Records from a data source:
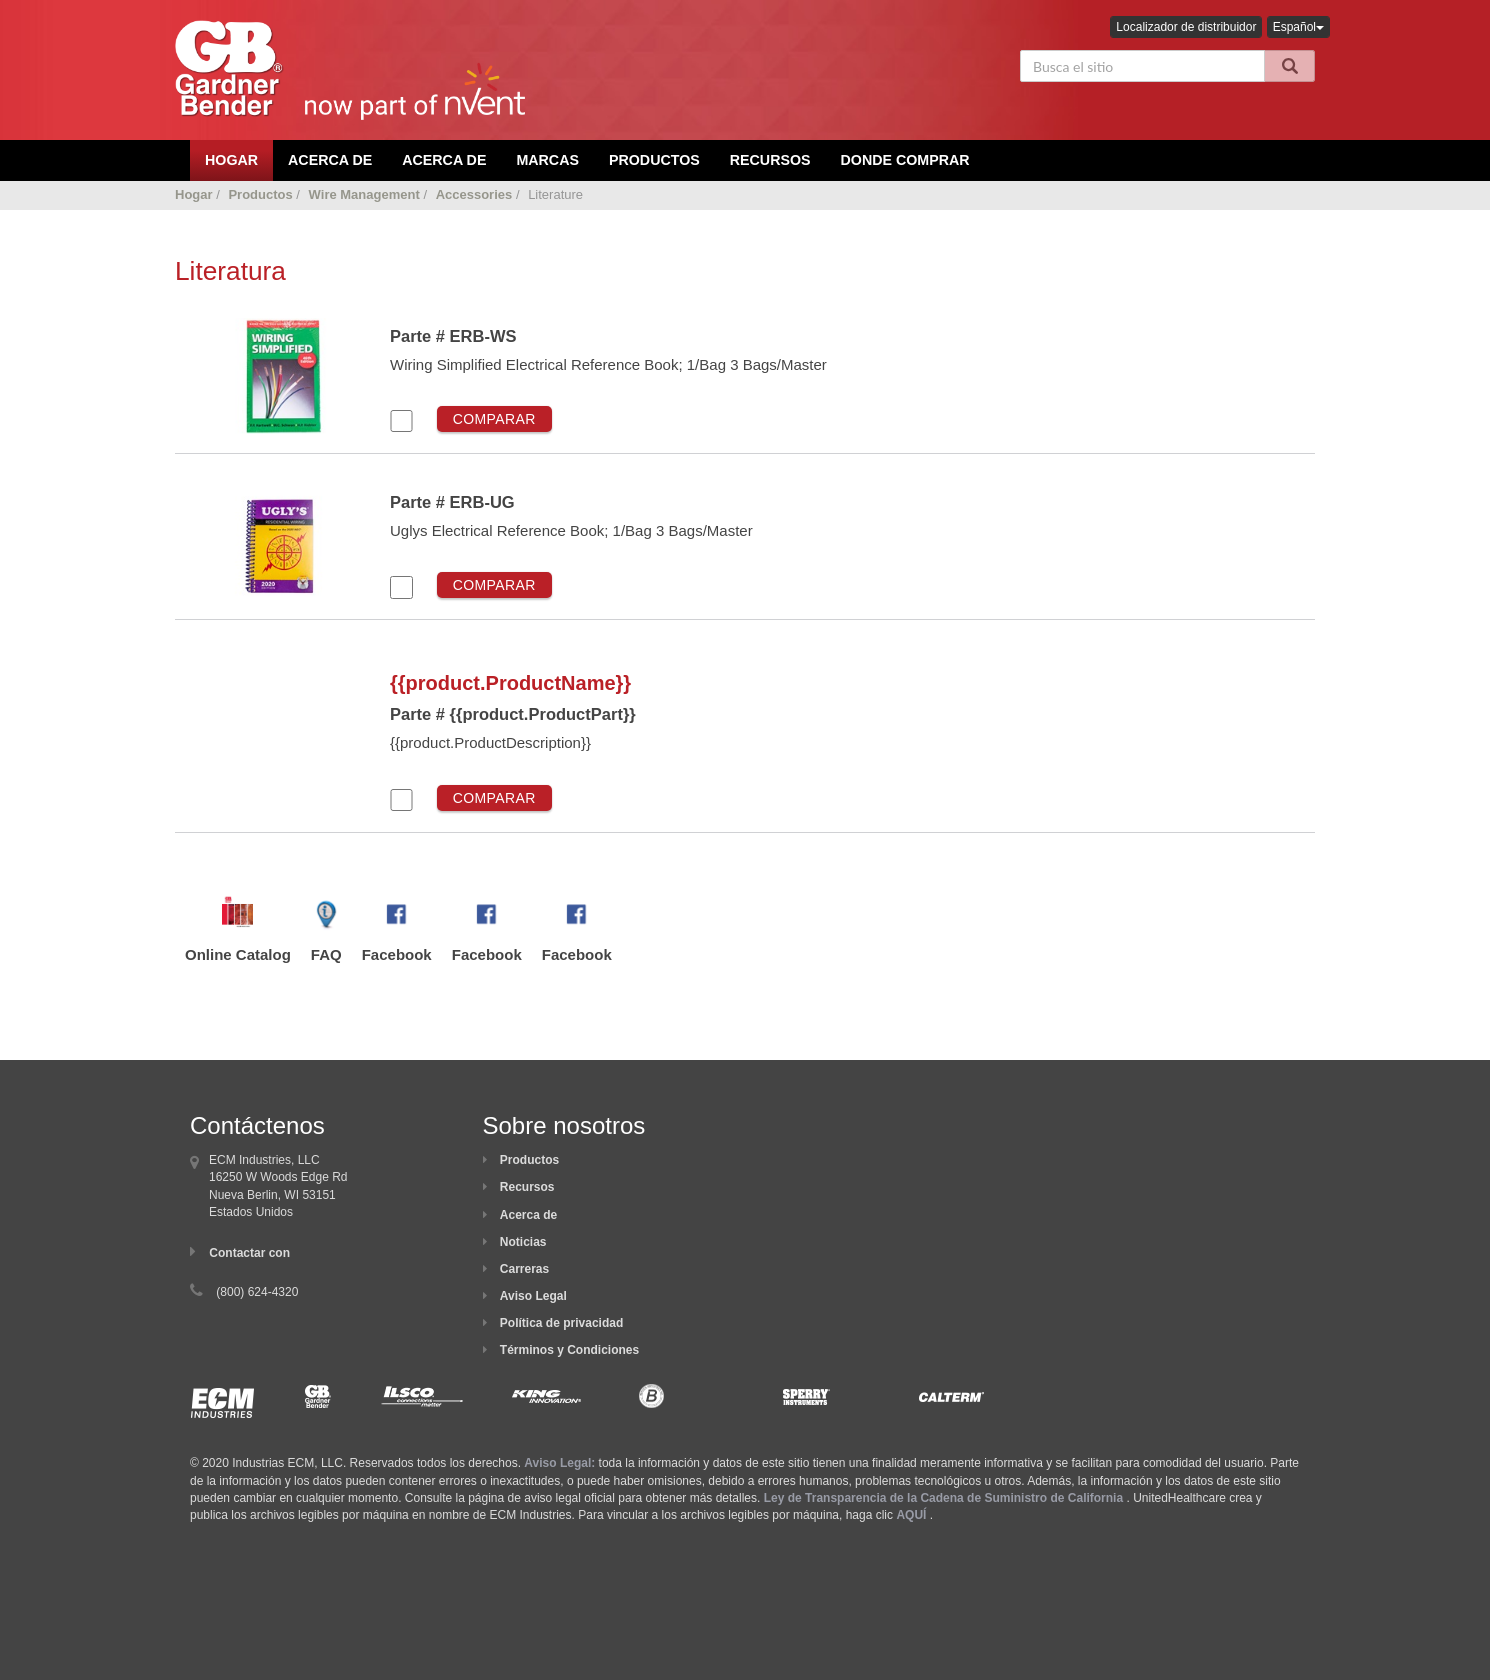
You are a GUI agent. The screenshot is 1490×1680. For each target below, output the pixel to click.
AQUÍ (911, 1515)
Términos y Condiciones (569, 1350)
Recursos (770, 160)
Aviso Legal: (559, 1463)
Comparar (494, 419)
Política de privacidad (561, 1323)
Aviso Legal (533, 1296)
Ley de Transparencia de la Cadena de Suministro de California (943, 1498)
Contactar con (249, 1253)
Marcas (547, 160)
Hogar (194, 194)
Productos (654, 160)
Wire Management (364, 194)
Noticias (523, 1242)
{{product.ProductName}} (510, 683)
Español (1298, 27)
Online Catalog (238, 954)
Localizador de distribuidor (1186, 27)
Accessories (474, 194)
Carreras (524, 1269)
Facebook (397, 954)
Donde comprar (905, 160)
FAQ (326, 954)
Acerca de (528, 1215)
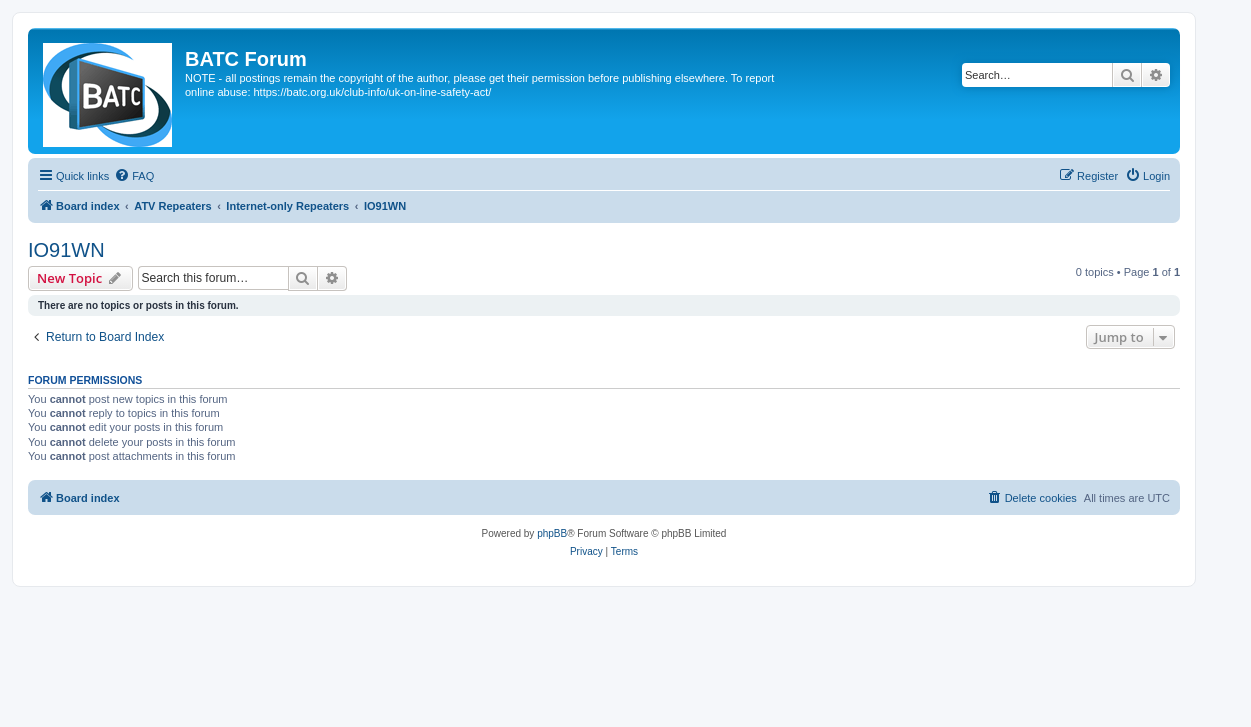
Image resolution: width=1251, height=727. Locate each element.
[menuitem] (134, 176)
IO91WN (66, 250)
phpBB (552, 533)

Direction:
Return the rows unchanged from the line containing "Contactar con (249, 1253)" through the last line of the rows, both included, and leave the pictures out.

Completed exercise:
Contactar con (249, 1253)
Marcas (547, 160)
Hogar (194, 194)
Productos (654, 160)
Wire Management (364, 194)
Noticias (523, 1242)
{{product.ProductName}} (510, 683)
Español (1298, 27)
Online Catalog (238, 954)
Localizador de distribuidor (1186, 27)
Accessories (474, 194)
Carreras (524, 1269)
Facebook (397, 954)
Donde comprar (905, 160)
FAQ (326, 954)
Acerca de (528, 1215)
Image resolution: width=1251, height=727. Locate each element.
[menuitem] (134, 176)
IO91WN (66, 250)
phpBB (552, 533)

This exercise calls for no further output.